→ Records for this exercise
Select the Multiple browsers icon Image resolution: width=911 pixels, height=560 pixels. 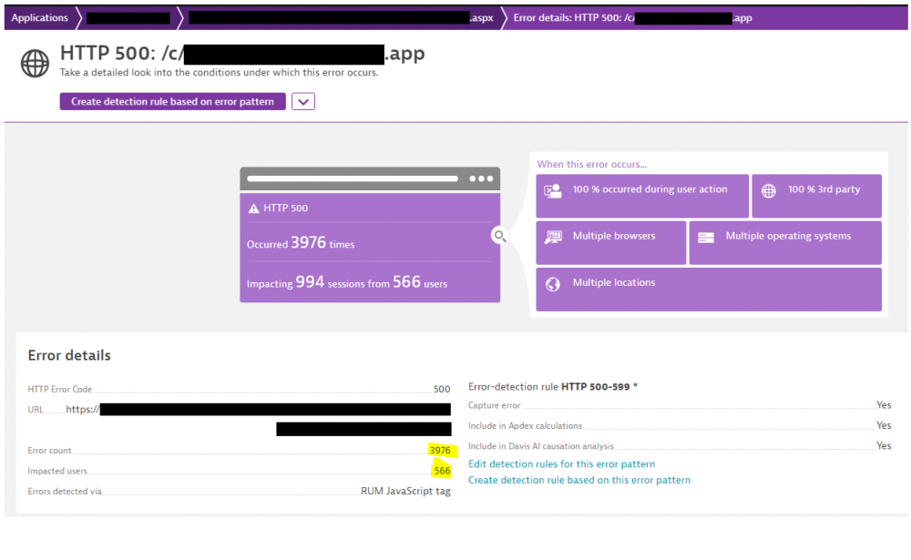tap(552, 239)
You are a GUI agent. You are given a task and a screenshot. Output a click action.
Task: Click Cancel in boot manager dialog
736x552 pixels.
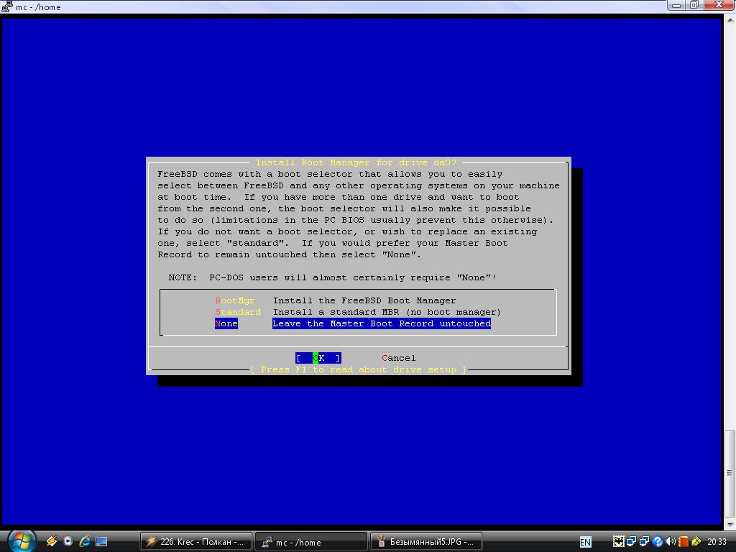click(398, 358)
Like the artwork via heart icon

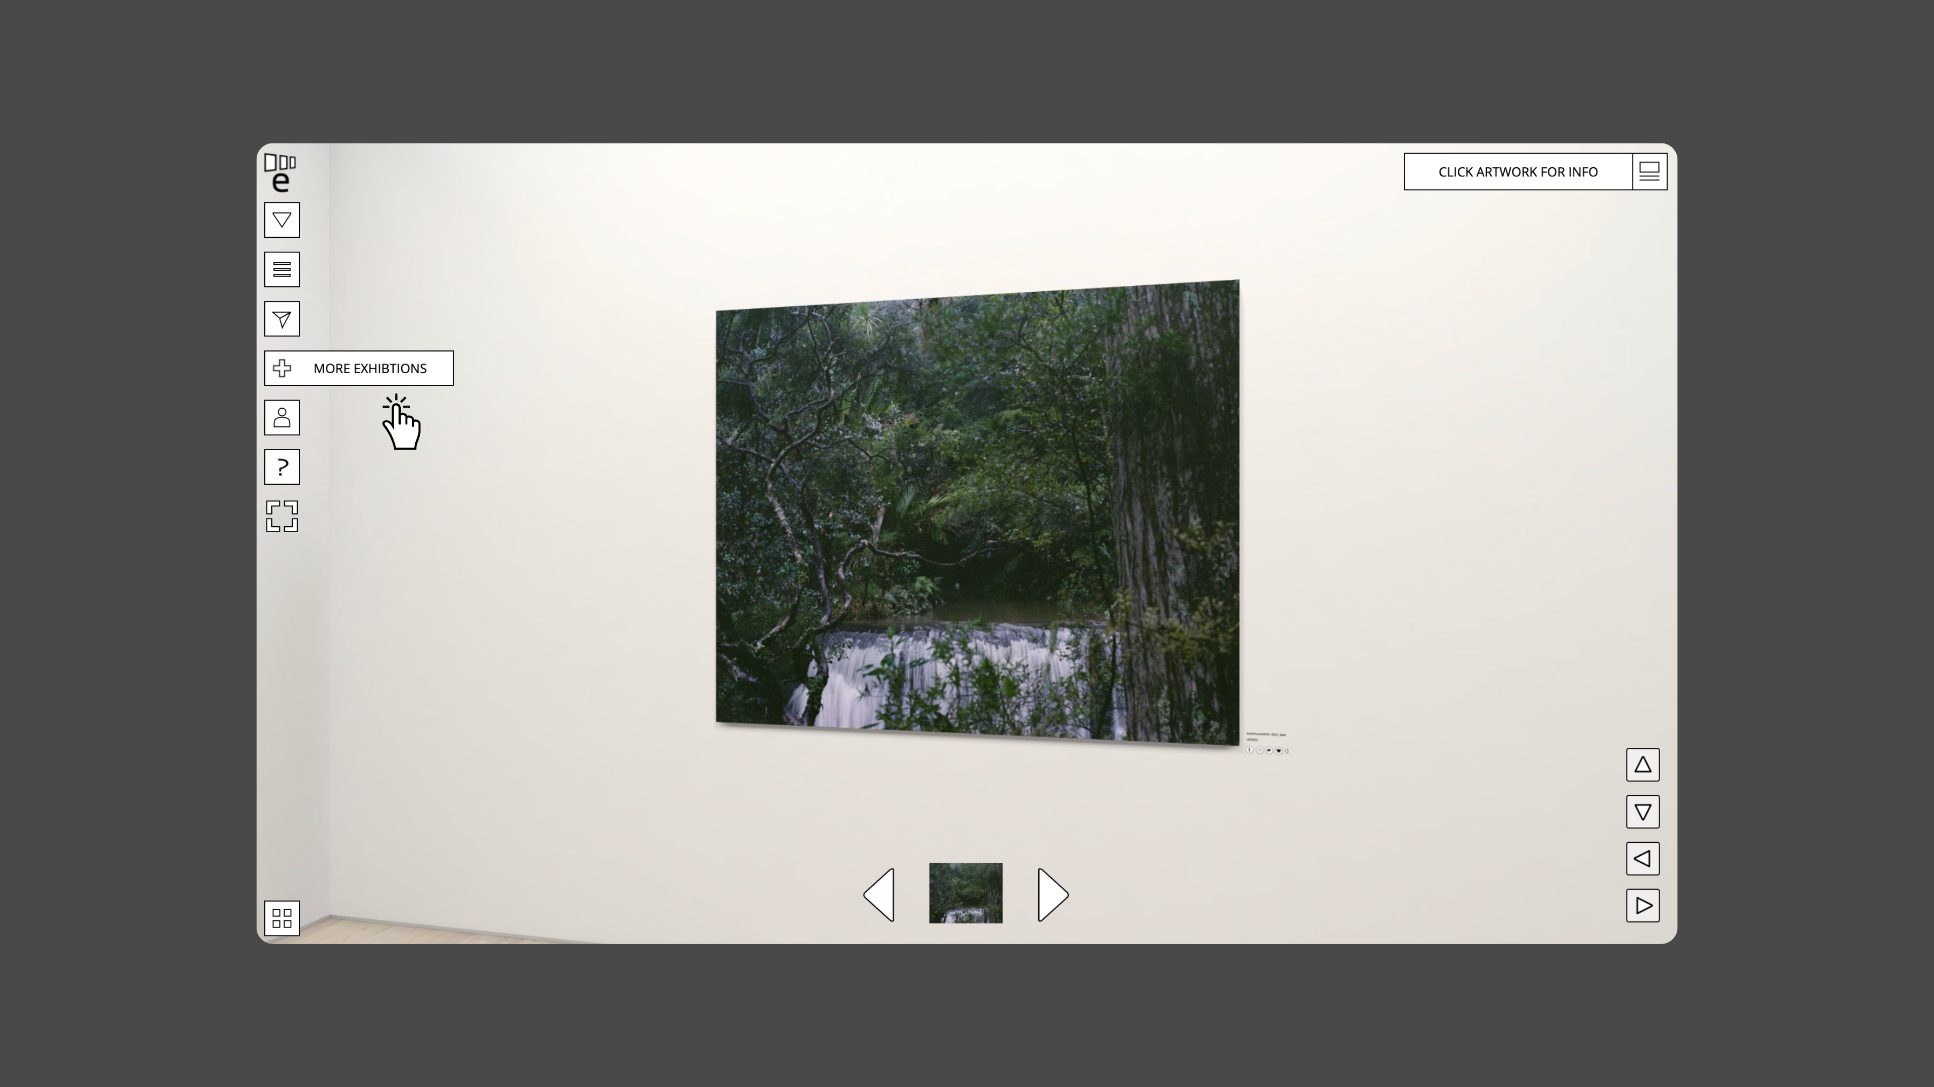(1279, 751)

→ Exercise aim
Give the lines running from the one containing "You are a GUI" through the end of the records, inclusive, as a JSON list of strings with one string per line and blank lines left out. Omit the pictures from the answer.

→ Solution to this problem
[
  "You are a GUI agent. You are given a task and a screenshot. Output a click action.",
  "Task: Click Cancel in boot manager dialog",
  "736x552 pixels.",
  "click(398, 358)",
  "Like the artwork via heart icon",
  "(1279, 751)"
]